Exercise 1
In the Cantagiro passage, why were singers required to travel between stages in an open car? Answer in one to three sentences.
Exercise 2
According to the Cantagiro passage, who created the competition?
Exercise 3
Quote the Cantagiro passage word for word, starting at "Cantagiro was an" and ending at "of the path.".

Extracted text
Cantagiro was an Italian summer song contest held from 1962 to 1972 and 1990 to 1993. It featured three categories, A for famous artists, B for newcomers and C for groups. The creator of the competition was Ezio Radaelli. The name of the festival was a reference to the bicycle race Giro d'Italia, and, as the Giro, Cantagiro was organized as a stage race consisting of eleven or twelve daily stages, each set in a different city. A peculiar characteristic of the festival was that, while traveling between one stage and the other, singers were required to travel in an open car, to be at the disposal of the crowd of fans, otherwise risking fines or disqualification from the competition; accordingly the travel usually resolved into a huge crowd, with fans waiting their idols in every corner of the path.

The festival was the main subject of two musicarello films, Urlo contro melodia nel Cantagiro 1963 (1964) and La più bella coppia del mondo (1967).

Dataset excerpts
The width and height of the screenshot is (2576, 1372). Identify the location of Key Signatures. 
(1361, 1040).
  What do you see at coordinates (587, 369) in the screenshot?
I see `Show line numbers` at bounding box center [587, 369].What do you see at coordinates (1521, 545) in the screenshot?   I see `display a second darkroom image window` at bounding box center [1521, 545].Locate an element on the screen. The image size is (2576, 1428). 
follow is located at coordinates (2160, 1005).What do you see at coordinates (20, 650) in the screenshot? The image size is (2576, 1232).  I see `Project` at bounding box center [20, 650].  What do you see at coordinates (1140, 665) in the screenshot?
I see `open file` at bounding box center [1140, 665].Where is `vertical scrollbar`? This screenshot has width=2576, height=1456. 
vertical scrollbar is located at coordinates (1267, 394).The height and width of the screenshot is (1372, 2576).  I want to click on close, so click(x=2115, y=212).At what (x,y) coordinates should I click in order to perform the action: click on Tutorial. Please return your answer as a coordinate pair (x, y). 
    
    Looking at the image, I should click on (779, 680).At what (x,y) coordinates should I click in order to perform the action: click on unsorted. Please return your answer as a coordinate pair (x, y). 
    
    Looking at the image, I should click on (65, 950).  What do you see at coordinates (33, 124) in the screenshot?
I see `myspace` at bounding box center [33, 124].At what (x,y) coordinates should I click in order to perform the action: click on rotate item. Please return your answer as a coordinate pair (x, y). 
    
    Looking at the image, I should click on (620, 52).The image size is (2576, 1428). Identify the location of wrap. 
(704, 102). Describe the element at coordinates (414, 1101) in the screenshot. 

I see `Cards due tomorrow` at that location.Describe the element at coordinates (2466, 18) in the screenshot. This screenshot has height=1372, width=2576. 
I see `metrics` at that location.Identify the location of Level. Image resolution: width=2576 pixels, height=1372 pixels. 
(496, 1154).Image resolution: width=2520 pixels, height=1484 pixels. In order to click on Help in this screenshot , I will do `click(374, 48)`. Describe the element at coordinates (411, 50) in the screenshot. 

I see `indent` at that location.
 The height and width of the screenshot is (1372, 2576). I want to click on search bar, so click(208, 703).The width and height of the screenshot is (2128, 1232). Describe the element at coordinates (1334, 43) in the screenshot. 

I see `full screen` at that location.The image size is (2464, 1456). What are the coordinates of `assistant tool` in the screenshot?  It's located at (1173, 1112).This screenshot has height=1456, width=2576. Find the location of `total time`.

Answer 1
Singers had to ride in an open car so they would be at the disposal of the crowd of fans. Those who did not risked fines or disqualification from the competition.

Answer 2
Ezio Radaelli.

Answer 3
Cantagiro was an Italian summer song contest held from 1962 to 1972 and 1990 to 1993. It featured three categories, A for famous artists, B for newcomers and C for groups. The creator of the competition was Ezio Radaelli. The name of the festival was a reference to the bicycle race Giro d'Italia, and, as the Giro, Cantagiro was organized as a stage race consisting of eleven or twelve daily stages, each set in a different city. A peculiar characteristic of the festival was that, while traveling between one stage and the other, singers were required to travel in an open car, to be at the disposal of the crowd of fans, otherwise risking fines or disqualification from the competition; accordingly the travel usually resolved into a huge crowd, with fans waiting their idols in every corner of the path.